===== PROVIDED DATA =====
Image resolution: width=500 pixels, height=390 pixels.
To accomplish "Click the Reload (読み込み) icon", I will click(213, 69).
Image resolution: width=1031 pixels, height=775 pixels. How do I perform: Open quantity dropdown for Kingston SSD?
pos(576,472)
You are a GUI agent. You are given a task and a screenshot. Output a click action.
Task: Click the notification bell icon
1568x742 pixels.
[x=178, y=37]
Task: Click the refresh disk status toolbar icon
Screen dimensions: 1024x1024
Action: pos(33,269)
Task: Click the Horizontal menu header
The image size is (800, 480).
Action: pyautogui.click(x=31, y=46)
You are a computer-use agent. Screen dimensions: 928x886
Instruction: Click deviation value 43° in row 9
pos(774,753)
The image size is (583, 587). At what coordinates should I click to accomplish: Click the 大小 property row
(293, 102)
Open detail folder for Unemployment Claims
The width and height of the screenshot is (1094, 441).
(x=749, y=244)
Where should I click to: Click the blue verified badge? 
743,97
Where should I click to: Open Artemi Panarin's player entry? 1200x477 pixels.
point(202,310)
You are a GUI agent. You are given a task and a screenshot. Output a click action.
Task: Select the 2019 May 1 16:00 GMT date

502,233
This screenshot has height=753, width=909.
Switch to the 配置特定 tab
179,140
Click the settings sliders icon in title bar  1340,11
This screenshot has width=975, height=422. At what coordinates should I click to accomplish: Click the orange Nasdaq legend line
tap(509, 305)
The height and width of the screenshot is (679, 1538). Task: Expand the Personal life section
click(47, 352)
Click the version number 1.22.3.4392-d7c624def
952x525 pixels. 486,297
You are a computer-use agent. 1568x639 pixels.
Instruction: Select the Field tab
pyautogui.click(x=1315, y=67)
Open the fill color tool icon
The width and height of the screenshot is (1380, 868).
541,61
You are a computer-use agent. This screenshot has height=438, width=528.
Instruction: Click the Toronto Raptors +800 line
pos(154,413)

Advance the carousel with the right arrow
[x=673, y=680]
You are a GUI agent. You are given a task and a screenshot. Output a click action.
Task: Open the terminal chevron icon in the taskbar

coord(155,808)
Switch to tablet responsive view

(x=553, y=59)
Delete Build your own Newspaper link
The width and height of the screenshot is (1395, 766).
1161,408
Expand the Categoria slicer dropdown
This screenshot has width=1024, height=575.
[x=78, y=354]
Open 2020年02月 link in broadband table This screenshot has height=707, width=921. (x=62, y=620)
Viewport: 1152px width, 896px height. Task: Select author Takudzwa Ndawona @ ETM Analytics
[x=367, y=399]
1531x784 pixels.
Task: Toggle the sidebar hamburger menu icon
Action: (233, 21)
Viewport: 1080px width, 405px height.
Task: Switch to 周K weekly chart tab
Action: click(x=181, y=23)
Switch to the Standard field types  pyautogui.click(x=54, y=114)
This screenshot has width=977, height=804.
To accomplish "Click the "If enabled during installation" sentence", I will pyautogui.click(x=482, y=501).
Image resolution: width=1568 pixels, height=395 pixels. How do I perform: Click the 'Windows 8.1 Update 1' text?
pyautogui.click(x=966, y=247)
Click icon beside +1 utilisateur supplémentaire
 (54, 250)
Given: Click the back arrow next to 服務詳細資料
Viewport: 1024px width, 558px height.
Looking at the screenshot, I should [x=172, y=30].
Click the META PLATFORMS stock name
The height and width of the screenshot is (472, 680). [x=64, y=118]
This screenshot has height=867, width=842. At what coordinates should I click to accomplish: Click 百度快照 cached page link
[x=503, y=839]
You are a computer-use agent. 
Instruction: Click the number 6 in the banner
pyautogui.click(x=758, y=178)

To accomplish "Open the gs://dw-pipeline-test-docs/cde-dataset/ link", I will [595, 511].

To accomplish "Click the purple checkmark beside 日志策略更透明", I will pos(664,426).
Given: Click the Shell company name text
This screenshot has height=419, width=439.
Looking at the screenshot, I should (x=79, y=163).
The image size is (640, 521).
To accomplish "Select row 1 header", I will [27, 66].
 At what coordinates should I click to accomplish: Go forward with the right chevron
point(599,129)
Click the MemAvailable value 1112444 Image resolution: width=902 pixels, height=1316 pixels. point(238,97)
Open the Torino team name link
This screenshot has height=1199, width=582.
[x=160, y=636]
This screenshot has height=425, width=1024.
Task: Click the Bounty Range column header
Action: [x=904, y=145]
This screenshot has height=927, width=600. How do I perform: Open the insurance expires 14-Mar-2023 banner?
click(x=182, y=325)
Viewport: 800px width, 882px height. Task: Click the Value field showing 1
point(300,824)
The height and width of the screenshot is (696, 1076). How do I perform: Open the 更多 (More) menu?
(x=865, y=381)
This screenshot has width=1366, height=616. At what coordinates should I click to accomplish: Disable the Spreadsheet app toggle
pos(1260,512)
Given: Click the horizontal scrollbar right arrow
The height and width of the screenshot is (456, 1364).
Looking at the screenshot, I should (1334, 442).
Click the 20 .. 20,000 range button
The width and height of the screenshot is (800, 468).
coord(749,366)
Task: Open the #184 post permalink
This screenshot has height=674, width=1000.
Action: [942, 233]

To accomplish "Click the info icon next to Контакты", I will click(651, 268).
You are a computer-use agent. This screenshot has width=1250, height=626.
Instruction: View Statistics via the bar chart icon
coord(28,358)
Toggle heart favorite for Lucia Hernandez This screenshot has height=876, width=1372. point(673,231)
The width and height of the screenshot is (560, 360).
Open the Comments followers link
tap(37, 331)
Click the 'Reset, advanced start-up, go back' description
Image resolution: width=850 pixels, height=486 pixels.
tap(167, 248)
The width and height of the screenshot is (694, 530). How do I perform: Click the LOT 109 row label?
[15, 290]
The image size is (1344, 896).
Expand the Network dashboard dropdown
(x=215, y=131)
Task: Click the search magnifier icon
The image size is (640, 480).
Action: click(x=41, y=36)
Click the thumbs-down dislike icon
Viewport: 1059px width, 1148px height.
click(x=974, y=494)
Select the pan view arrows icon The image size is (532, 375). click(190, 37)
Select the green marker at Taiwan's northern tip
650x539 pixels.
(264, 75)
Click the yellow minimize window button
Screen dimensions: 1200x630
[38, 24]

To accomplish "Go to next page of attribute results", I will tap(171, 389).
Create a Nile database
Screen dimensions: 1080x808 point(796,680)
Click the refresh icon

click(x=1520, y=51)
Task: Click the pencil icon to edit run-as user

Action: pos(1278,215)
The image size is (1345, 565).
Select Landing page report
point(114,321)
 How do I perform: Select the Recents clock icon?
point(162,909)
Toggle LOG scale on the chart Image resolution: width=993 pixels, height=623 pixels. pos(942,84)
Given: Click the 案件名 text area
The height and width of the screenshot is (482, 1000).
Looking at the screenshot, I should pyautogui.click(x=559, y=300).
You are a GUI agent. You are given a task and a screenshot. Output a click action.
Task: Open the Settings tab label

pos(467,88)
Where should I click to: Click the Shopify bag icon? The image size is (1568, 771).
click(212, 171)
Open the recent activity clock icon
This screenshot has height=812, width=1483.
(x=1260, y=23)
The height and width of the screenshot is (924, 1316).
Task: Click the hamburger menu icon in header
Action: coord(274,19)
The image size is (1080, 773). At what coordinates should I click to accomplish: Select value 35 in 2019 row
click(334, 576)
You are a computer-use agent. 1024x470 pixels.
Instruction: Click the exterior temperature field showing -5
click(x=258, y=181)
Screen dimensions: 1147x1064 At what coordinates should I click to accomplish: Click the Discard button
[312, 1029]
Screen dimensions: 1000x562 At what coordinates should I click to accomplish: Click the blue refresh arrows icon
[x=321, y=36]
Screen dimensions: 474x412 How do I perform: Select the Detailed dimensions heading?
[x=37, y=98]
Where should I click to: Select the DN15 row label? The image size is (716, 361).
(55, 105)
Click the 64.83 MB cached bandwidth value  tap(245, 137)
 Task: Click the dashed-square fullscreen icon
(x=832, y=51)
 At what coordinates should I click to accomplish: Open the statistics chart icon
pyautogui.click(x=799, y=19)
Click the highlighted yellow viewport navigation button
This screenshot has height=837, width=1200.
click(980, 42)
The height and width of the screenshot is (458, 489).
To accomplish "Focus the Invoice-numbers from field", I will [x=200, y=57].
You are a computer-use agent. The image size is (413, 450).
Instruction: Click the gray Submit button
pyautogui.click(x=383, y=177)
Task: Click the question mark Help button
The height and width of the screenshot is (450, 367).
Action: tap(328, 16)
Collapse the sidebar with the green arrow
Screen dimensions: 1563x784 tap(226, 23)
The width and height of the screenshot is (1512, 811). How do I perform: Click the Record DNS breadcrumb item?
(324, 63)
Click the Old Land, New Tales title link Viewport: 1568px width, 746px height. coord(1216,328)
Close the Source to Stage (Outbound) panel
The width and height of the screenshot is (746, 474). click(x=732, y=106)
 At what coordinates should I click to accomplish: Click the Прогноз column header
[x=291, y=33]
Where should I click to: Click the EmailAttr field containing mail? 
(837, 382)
=====
= PROMPT =
In the records above, how many lines hold "title"? Only the number is wanted.

= REPLY =
2